* Task goal
Are you able to quote each entry exactly as written?

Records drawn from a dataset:
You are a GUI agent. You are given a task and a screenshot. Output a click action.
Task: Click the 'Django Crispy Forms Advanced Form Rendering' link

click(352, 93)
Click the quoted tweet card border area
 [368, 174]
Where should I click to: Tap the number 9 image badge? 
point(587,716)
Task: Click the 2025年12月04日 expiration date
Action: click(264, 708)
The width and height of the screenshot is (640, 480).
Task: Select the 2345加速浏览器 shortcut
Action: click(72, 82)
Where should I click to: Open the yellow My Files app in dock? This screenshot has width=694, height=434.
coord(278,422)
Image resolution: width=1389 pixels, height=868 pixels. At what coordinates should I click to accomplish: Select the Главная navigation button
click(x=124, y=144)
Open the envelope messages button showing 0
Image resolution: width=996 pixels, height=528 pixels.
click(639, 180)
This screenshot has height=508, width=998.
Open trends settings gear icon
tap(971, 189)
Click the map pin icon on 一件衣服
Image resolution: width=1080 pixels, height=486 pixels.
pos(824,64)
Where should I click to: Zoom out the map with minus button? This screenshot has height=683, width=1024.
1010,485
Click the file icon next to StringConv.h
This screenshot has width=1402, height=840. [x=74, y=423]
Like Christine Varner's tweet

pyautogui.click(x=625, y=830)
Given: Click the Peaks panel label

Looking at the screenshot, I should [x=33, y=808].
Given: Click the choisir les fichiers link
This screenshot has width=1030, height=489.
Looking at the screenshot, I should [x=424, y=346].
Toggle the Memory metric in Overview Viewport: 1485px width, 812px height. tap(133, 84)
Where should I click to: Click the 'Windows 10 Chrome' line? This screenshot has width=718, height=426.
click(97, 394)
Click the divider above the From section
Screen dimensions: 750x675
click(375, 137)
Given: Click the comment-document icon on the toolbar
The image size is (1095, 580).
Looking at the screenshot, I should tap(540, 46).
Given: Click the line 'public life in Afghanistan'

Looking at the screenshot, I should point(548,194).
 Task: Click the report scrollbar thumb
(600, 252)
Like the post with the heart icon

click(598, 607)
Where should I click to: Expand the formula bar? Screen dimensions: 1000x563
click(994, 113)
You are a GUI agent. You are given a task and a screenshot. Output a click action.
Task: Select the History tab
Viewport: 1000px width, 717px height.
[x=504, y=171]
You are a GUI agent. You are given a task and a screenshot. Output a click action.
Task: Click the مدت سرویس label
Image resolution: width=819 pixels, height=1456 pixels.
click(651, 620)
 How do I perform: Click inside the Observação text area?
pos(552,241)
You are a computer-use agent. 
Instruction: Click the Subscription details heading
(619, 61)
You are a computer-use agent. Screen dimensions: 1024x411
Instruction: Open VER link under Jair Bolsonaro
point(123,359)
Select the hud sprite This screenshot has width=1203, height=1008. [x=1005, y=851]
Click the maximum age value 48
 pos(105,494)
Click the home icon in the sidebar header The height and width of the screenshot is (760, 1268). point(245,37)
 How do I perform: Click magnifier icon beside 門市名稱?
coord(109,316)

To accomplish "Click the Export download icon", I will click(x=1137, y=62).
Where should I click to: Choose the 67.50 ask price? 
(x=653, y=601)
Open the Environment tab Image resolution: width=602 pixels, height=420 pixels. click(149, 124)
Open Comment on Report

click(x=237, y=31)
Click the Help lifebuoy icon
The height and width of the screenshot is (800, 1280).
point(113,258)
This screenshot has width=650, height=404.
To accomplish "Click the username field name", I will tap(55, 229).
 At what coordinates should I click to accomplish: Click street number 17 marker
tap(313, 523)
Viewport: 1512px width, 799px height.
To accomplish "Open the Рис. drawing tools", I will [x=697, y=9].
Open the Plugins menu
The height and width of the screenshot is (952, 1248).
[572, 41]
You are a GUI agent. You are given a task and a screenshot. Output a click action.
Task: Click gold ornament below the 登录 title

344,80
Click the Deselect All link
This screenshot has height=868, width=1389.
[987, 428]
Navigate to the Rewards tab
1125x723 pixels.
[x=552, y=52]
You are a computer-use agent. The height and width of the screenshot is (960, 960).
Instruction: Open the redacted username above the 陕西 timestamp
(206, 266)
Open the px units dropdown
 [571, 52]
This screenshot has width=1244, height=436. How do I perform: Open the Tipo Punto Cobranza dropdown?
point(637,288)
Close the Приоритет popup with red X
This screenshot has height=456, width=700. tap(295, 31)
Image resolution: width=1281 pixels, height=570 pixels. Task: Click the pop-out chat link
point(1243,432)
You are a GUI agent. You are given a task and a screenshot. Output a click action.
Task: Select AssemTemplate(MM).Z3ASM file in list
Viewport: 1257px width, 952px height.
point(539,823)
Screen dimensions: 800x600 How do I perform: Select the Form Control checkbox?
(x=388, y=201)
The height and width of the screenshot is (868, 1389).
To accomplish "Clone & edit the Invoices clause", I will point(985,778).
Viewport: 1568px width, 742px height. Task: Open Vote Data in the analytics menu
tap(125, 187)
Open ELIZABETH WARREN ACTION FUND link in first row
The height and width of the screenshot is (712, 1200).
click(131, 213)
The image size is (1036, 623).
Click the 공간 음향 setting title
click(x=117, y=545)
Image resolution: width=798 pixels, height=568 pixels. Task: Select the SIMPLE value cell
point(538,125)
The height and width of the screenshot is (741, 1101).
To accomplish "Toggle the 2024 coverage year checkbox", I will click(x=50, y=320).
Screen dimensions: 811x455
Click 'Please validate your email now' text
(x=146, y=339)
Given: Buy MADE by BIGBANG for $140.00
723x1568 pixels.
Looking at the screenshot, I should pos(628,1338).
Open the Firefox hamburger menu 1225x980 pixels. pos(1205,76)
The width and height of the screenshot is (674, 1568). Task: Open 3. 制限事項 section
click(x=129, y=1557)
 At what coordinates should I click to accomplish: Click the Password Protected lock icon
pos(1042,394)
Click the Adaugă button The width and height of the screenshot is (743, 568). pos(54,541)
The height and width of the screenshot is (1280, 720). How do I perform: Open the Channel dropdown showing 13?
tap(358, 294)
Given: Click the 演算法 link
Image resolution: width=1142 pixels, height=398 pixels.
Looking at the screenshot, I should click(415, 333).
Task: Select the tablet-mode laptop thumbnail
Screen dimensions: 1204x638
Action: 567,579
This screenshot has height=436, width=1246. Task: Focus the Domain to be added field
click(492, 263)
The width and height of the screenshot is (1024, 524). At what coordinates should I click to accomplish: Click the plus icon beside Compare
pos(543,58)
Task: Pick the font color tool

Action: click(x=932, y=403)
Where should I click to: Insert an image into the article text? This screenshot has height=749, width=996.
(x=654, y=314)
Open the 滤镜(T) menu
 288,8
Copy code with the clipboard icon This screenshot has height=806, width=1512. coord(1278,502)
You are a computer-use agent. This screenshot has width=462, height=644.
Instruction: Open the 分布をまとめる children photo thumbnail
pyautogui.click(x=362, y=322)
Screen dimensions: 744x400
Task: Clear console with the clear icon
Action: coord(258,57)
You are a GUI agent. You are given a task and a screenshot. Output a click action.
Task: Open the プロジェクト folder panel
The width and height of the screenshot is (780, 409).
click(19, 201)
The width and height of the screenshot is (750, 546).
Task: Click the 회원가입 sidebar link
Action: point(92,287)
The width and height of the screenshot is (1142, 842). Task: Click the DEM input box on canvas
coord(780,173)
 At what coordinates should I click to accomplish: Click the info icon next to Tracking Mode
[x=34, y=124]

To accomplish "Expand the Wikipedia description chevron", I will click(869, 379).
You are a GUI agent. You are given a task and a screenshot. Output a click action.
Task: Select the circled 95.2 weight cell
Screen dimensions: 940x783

* Result
You are a GUI agent. You are given a task and a screenshot. Output a click action.
Task: Click the 'Django Crispy Forms Advanced Form Rendering' link

click(352, 93)
Click the quoted tweet card border area
 [368, 174]
Where should I click to: Tap the number 9 image badge? 
point(587,716)
Task: Click the 2025年12月04日 expiration date
Action: click(264, 708)
The width and height of the screenshot is (640, 480).
Task: Select the 2345加速浏览器 shortcut
Action: click(72, 82)
Where should I click to: Open the yellow My Files app in dock? This screenshot has width=694, height=434.
coord(278,422)
Image resolution: width=1389 pixels, height=868 pixels. At what coordinates should I click to accomplish: Select the Главная navigation button
click(x=124, y=144)
Open the envelope messages button showing 0
Image resolution: width=996 pixels, height=528 pixels.
click(639, 180)
This screenshot has height=508, width=998.
Open trends settings gear icon
tap(971, 189)
Click the map pin icon on 一件衣服
Image resolution: width=1080 pixels, height=486 pixels.
pos(824,64)
Where should I click to: Zoom out the map with minus button? This screenshot has height=683, width=1024.
1010,485
Click the file icon next to StringConv.h
This screenshot has width=1402, height=840. [x=74, y=423]
Like Christine Varner's tweet

pyautogui.click(x=625, y=830)
Given: Click the Peaks panel label

Looking at the screenshot, I should [x=33, y=808].
Given: Click the choisir les fichiers link
This screenshot has width=1030, height=489.
Looking at the screenshot, I should [x=424, y=346].
Toggle the Memory metric in Overview Viewport: 1485px width, 812px height. tap(133, 84)
Where should I click to: Click the 'Windows 10 Chrome' line? This screenshot has width=718, height=426.
click(97, 394)
Click the divider above the From section
Screen dimensions: 750x675
click(375, 137)
Given: Click the comment-document icon on the toolbar
The image size is (1095, 580).
Looking at the screenshot, I should tap(540, 46).
Given: Click the line 'public life in Afghanistan'

Looking at the screenshot, I should point(548,194).
 Task: Click the report scrollbar thumb
(600, 252)
Like the post with the heart icon

click(598, 607)
Where should I click to: Expand the formula bar? Screen dimensions: 1000x563
click(994, 113)
You are a GUI agent. You are given a task and a screenshot. Output a click action.
Task: Select the History tab
Viewport: 1000px width, 717px height.
[x=504, y=171]
You are a GUI agent. You are given a task and a screenshot. Output a click action.
Task: Click the مدت سرویس label
Image resolution: width=819 pixels, height=1456 pixels.
click(651, 620)
 How do I perform: Click inside the Observação text area?
pos(552,241)
You are a computer-use agent. 
Instruction: Click the Subscription details heading
(619, 61)
You are a computer-use agent. Screen dimensions: 1024x411
Instruction: Open VER link under Jair Bolsonaro
point(123,359)
Select the hud sprite This screenshot has width=1203, height=1008. [x=1005, y=851]
Click the maximum age value 48
 pos(105,494)
Click the home icon in the sidebar header The height and width of the screenshot is (760, 1268). point(245,37)
 How do I perform: Click magnifier icon beside 門市名稱?
coord(109,316)

To accomplish "Click the Export download icon", I will click(x=1137, y=62).
Where should I click to: Choose the 67.50 ask price? 
(x=653, y=601)
Open the Environment tab Image resolution: width=602 pixels, height=420 pixels. click(149, 124)
Open Comment on Report

click(x=237, y=31)
Click the Help lifebuoy icon
The height and width of the screenshot is (800, 1280).
point(113,258)
This screenshot has width=650, height=404.
To accomplish "Click the username field name", I will tap(55, 229).
 At what coordinates should I click to accomplish: Click street number 17 marker
tap(313, 523)
Viewport: 1512px width, 799px height.
To accomplish "Open the Рис. drawing tools", I will [x=697, y=9].
Open the Plugins menu
The height and width of the screenshot is (952, 1248).
[572, 41]
You are a GUI agent. You are given a task and a screenshot. Output a click action.
Task: Click gold ornament below the 登录 title

344,80
Click the Deselect All link
This screenshot has height=868, width=1389.
[987, 428]
Navigate to the Rewards tab
1125x723 pixels.
[x=552, y=52]
You are a computer-use agent. The height and width of the screenshot is (960, 960).
Instruction: Open the redacted username above the 陕西 timestamp
(206, 266)
Open the px units dropdown
 [571, 52]
This screenshot has width=1244, height=436. How do I perform: Open the Tipo Punto Cobranza dropdown?
point(637,288)
Close the Приоритет popup with red X
This screenshot has height=456, width=700. tap(295, 31)
Image resolution: width=1281 pixels, height=570 pixels. Task: Click the pop-out chat link
point(1243,432)
You are a GUI agent. You are given a task and a screenshot. Output a click action.
Task: Select AssemTemplate(MM).Z3ASM file in list
Viewport: 1257px width, 952px height.
point(539,823)
Screen dimensions: 800x600 How do I perform: Select the Form Control checkbox?
(x=388, y=201)
The height and width of the screenshot is (868, 1389).
To accomplish "Clone & edit the Invoices clause", I will point(985,778).
Viewport: 1568px width, 742px height. Task: Open Vote Data in the analytics menu
tap(125, 187)
Open ELIZABETH WARREN ACTION FUND link in first row
The height and width of the screenshot is (712, 1200).
click(131, 213)
The image size is (1036, 623).
Click the 공간 음향 setting title
click(x=117, y=545)
Image resolution: width=798 pixels, height=568 pixels. Task: Select the SIMPLE value cell
point(538,125)
The height and width of the screenshot is (741, 1101).
To accomplish "Toggle the 2024 coverage year checkbox", I will click(x=50, y=320).
Screen dimensions: 811x455
Click 'Please validate your email now' text
(x=146, y=339)
Given: Buy MADE by BIGBANG for $140.00
723x1568 pixels.
Looking at the screenshot, I should pos(628,1338).
Open the Firefox hamburger menu 1225x980 pixels. pos(1205,76)
The width and height of the screenshot is (674, 1568). Task: Open 3. 制限事項 section
click(x=129, y=1557)
 At what coordinates should I click to accomplish: Click the Password Protected lock icon
pos(1042,394)
Click the Adaugă button The width and height of the screenshot is (743, 568). pos(54,541)
The height and width of the screenshot is (1280, 720). How do I perform: Open the Channel dropdown showing 13?
tap(358, 294)
Given: Click the 演算法 link
Image resolution: width=1142 pixels, height=398 pixels.
Looking at the screenshot, I should click(415, 333).
Task: Select the tablet-mode laptop thumbnail
Screen dimensions: 1204x638
Action: 567,579
This screenshot has height=436, width=1246. Task: Focus the Domain to be added field
click(492, 263)
The width and height of the screenshot is (1024, 524). At what coordinates should I click to accomplish: Click the plus icon beside Compare
pos(543,58)
Task: Pick the font color tool

Action: click(x=932, y=403)
Where should I click to: Insert an image into the article text? This screenshot has height=749, width=996.
(x=654, y=314)
Open the 滤镜(T) menu
 288,8
Copy code with the clipboard icon This screenshot has height=806, width=1512. coord(1278,502)
You are a computer-use agent. This screenshot has width=462, height=644.
Instruction: Open the 分布をまとめる children photo thumbnail
pyautogui.click(x=362, y=322)
Screen dimensions: 744x400
Task: Clear console with the clear icon
Action: coord(258,57)
You are a GUI agent. You are given a task and a screenshot. Output a click action.
Task: Open the プロジェクト folder panel
The width and height of the screenshot is (780, 409).
click(19, 201)
The width and height of the screenshot is (750, 546).
Task: Click the 회원가입 sidebar link
Action: point(92,287)
The width and height of the screenshot is (1142, 842). Task: Click the DEM input box on canvas
coord(780,173)
 At what coordinates should I click to accomplish: Click the info icon next to Tracking Mode
[x=34, y=124]

To accomplish "Expand the Wikipedia description chevron", I will click(869, 379).
You are a GUI agent. You are given a task and a screenshot. Output a click action.
Task: Select the circled 95.2 weight cell
Screen dimensions: 940x783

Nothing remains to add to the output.